"It will be a unique facility once it's completed and set a new standard," said John MacGregor, president of TransDevelopment Group.
Called a finished vehicle facility, it will make optimal use of dual railroad lines leading to the VW plant site in addition to truck loading, he said. It's estimated that 80 percent of vehicles made at the plant will leave by rail rather than truck, a much higher percentage than is typical, MacGregor said.
City Engineer Bill Payne said some $11 million in state funds are earmarked for the project, but it could cost less.
Payne said TransDevelopment has done similar work around the world for auto companies or suppliers and railroads. Portland, Ore.-based TransDevelopment won a $38,750 contract from the city's Industrial Development Board to continue its consulting services for the VW project.
"There's quite a bit
of planning involved in this," said Ted Mills, the board's chairman.
MacGregor said every new auto assembly plant has a shipping terminal so cars can be delivered to dealerships.

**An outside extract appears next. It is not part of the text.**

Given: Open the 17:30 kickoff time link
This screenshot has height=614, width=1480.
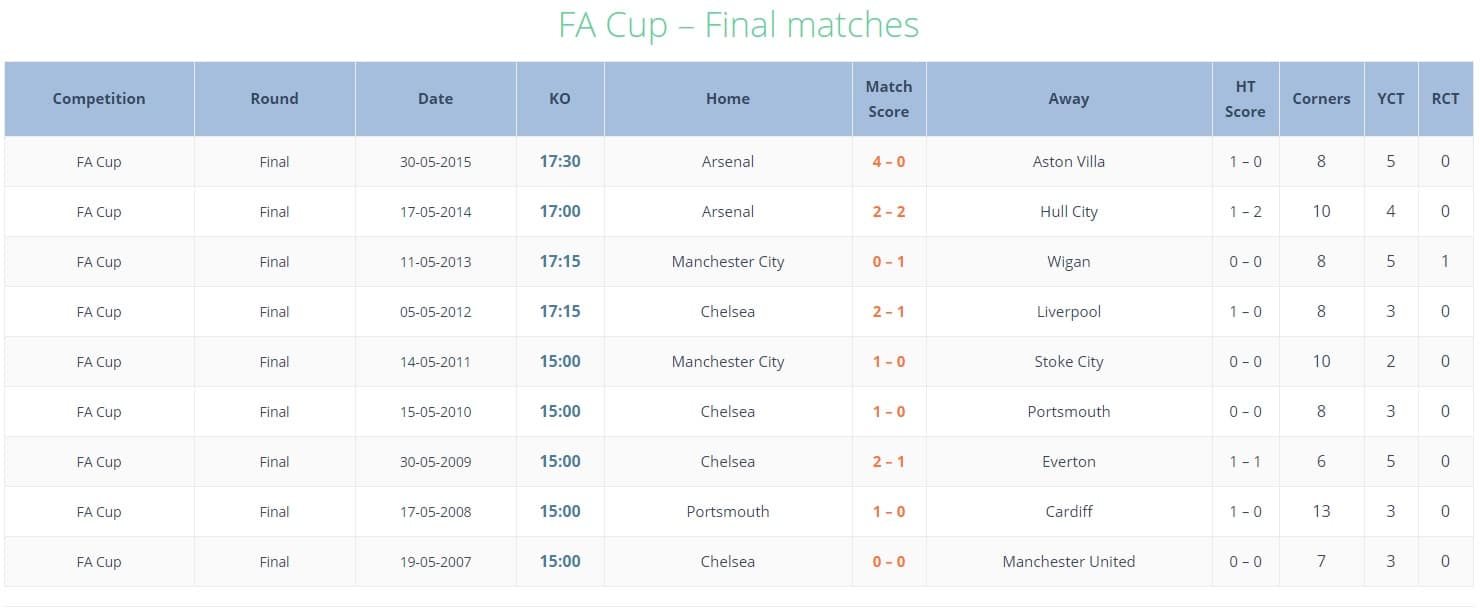Looking at the screenshot, I should pos(560,161).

"The Chattanooga site has a unique advantage in that it can be served by two different railroads," MacGregor said. Both CSX and Norfolk Southern run lines to Enterprise South industrial park. He said VW and the Hamilton County Railroad Authority are making special plans to maximize each railroad line.
The Railroad Authority is overseeing $6 million in separate rail improvements in what's likely the biggest rail overhaul in and around the former Volunteer Army Ammunition Plant complex at least since the Vietnam War and potentially World War II. That rail infrastructure is publicly owned and will tie into the private carriers and VW's finished vehicle facility.
MacGregor said plans are for rail to service not just the VW plant but other development in the area.
"It's very much a long-term vision by the HCRA and VW," he said.
VW's $1 billion auto plant will start production in early 2011. It will produce 150,000 vehicles a year and employ more than 2,000 people, according to the German automaker.